Seeing the video of football player Ray Rice abusing his then-fiancée was shocking; however, the greatest shock should be that this is a daily occurrence in many families in our country. Today, more people are aware of the pervasive nature of domestic violence in our country and that it affects 1 in 4 women during their lifetime.
Many are watching the NFL to see how it will handle players who are perpetrators of this violence. I’ve heard more conversations about this violence in the last three weeks than I have heard in the previous five years. It seems that the NFL has not been diligent or responsible in dealing with perpetrators.
Some parts of the Christian community also share in a lack of attention and responsibility in dealing with domestic violence in their own congregation by either avoiding conversation or public education about domestic violence or addressing the issue with inappropriate actions and counsel.
While many may have thought that this would never be an issue in their congregation, all of us now know that this affects more people than we imagined.
If a woman is a victim of violence in the home, her life, and her emotional, physical, spiritual, and mental well-being are at risk. If there are children in the home, they, too, are at risk.

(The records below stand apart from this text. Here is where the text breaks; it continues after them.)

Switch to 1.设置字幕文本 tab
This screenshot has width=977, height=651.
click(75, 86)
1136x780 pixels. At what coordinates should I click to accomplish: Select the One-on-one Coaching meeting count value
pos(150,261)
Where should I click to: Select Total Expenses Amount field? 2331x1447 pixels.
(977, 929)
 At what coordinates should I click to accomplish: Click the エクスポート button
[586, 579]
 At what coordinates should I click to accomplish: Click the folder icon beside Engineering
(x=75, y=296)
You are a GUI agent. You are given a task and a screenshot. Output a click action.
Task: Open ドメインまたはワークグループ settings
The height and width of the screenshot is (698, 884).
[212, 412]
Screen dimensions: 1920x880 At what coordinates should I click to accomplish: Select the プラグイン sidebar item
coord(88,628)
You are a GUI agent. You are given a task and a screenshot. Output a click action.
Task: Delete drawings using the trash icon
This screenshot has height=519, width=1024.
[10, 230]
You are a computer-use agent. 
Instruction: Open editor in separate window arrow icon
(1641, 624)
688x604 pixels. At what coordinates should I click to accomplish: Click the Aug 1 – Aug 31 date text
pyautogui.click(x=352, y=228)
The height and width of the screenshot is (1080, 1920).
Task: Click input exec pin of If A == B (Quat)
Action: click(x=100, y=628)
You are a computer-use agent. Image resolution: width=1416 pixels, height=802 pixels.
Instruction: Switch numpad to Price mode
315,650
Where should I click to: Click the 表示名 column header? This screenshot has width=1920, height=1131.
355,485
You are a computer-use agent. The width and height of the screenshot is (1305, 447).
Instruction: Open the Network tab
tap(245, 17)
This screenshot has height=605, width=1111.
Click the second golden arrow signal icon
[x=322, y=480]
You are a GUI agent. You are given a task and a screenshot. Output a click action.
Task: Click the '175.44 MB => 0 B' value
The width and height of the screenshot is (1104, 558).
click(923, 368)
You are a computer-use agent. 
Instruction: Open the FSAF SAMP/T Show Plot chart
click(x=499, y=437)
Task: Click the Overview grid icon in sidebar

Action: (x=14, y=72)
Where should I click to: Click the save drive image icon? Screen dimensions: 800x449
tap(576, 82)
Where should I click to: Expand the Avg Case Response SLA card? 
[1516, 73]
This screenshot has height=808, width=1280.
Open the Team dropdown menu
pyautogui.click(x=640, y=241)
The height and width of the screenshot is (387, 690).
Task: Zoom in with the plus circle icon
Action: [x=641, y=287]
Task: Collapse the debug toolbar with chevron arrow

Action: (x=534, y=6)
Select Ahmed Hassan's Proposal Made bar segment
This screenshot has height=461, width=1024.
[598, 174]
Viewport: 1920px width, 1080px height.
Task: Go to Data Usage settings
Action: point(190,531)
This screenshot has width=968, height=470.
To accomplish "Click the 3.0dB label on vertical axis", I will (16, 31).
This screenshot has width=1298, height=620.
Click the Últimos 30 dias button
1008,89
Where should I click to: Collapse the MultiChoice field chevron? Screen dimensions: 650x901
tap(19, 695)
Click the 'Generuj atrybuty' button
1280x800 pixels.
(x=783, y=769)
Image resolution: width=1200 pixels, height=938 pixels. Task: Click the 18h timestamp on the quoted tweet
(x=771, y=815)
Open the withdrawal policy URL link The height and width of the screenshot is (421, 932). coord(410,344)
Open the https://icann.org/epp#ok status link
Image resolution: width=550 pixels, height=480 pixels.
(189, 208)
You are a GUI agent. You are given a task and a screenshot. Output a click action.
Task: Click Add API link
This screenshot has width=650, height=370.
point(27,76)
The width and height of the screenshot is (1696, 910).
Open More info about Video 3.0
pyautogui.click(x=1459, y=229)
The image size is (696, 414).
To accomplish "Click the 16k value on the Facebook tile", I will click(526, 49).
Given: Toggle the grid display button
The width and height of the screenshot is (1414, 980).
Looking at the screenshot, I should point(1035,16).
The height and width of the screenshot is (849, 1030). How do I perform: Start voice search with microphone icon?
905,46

The children may or may not suffer physical harm, but boys begin to learn that this is the way a man treats a woman. Young girls learn that this is normal behavior. Not only do people suffer in the present, but their futures are compromised as well. The dysfunction in the family often passes from one generation to the next.
The Christian community has often failed those who are affected by abuse. It is difficult to imagine that the person we know and respect could ever be a perpetrator of violence. By all outward appearances, the man looks and acts as if he is the loving husband. And when it is discovered that violence has taken place in the home, too many women are counseled to return home so that she and her husband can work things out.
This is the same as looking the other way. Is it possible that some theological understandings of the role of men and women in marriages have played into reinforcing this common failed response to families suffering from abuse? Has the verse admonishing women to be submissive to their husbands created a culture or practice that allows or fosters continuing abuse?
We’ve come to learn that the recovery community has been most helpful to persons who seek to overcome their addictions to drugs and/or alcohol. It is time for us to claim that there are skilled professionals who have knowledge regarding domestic violence and its effects on families. They are more skilled than many of us in helping women and their families, and it is unwise for the Church to advise women to remain in situations that could bring more suffering.
Theologically, we need to claim the holistic view of Scripture regarding the relationship between a husband and wife. We could start by reading the first creation story that depicts God creating humankind. “So God created humankind in his image, in the image of God he created them; male and female he created them.” (Genesis 1:27)
In the beginning, God created male and female as equals. No one was created to be beaten by another human being, especially in a family. In practice, we should become aware of community resources that not only address the issue of domestic violence but that also help victims. During this month, I hope you and your church will continue to represent Christ and the wholeness that God desires for all.